[[ RECORDS FOR PROCESSING open ]]
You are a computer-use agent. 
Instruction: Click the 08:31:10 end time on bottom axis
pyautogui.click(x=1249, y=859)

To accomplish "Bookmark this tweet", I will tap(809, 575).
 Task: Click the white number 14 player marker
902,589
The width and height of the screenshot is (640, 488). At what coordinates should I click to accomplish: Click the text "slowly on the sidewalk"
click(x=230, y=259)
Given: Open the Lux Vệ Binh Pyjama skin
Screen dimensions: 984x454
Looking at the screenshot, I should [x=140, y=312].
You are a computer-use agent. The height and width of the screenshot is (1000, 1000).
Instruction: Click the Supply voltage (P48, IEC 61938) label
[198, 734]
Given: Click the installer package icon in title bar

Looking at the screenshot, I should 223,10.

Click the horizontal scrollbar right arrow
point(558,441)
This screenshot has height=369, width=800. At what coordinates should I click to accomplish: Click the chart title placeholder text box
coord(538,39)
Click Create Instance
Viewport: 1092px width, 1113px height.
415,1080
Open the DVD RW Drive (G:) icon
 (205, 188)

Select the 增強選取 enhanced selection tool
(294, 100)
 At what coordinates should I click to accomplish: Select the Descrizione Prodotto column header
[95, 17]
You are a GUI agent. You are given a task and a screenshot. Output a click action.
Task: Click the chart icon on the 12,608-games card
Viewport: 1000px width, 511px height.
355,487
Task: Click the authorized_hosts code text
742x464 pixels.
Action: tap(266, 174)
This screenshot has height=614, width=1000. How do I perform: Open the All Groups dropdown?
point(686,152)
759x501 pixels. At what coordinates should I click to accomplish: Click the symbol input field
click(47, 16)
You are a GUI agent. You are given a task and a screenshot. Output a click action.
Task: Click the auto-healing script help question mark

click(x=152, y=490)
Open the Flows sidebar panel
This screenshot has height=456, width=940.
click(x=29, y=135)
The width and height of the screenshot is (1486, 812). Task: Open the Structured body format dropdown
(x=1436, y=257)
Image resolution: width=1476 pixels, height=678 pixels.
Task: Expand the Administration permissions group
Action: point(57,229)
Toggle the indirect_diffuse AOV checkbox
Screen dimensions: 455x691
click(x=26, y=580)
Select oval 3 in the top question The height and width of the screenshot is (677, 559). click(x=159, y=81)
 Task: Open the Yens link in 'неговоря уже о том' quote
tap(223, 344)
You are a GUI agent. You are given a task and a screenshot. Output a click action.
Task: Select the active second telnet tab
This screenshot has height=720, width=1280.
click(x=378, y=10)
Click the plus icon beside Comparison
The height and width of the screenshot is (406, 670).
[[ RECORDS FOR PROCESSING closed ]]
- WHAT YOU ARE ASKED TO DO: Write out the records again, exactly as given.

- ANSWER TO THE EXERCISE:
You are a computer-use agent. 
Instruction: Click the 08:31:10 end time on bottom axis
pyautogui.click(x=1249, y=859)

To accomplish "Bookmark this tweet", I will tap(809, 575).
 Task: Click the white number 14 player marker
902,589
The width and height of the screenshot is (640, 488). At what coordinates should I click to accomplish: Click the text "slowly on the sidewalk"
click(x=230, y=259)
Given: Open the Lux Vệ Binh Pyjama skin
Screen dimensions: 984x454
Looking at the screenshot, I should [x=140, y=312].
You are a computer-use agent. The height and width of the screenshot is (1000, 1000).
Instruction: Click the Supply voltage (P48, IEC 61938) label
[198, 734]
Given: Click the installer package icon in title bar

Looking at the screenshot, I should 223,10.

Click the horizontal scrollbar right arrow
point(558,441)
This screenshot has height=369, width=800. At what coordinates should I click to accomplish: Click the chart title placeholder text box
coord(538,39)
Click Create Instance
Viewport: 1092px width, 1113px height.
415,1080
Open the DVD RW Drive (G:) icon
 (205, 188)

Select the 增強選取 enhanced selection tool
(294, 100)
 At what coordinates should I click to accomplish: Select the Descrizione Prodotto column header
[95, 17]
You are a GUI agent. You are given a task and a screenshot. Output a click action.
Task: Click the chart icon on the 12,608-games card
Viewport: 1000px width, 511px height.
355,487
Task: Click the authorized_hosts code text
742x464 pixels.
Action: tap(266, 174)
This screenshot has height=614, width=1000. How do I perform: Open the All Groups dropdown?
point(686,152)
759x501 pixels. At what coordinates should I click to accomplish: Click the symbol input field
click(47, 16)
You are a GUI agent. You are given a task and a screenshot. Output a click action.
Task: Click the auto-healing script help question mark

click(x=152, y=490)
Open the Flows sidebar panel
This screenshot has height=456, width=940.
click(x=29, y=135)
The width and height of the screenshot is (1486, 812). Task: Open the Structured body format dropdown
(x=1436, y=257)
Image resolution: width=1476 pixels, height=678 pixels.
Task: Expand the Administration permissions group
Action: point(57,229)
Toggle the indirect_diffuse AOV checkbox
Screen dimensions: 455x691
click(x=26, y=580)
Select oval 3 in the top question The height and width of the screenshot is (677, 559). click(x=159, y=81)
 Task: Open the Yens link in 'неговоря уже о том' quote
tap(223, 344)
You are a GUI agent. You are given a task and a screenshot. Output a click action.
Task: Select the active second telnet tab
This screenshot has height=720, width=1280.
click(x=378, y=10)
Click the plus icon beside Comparison
The height and width of the screenshot is (406, 670).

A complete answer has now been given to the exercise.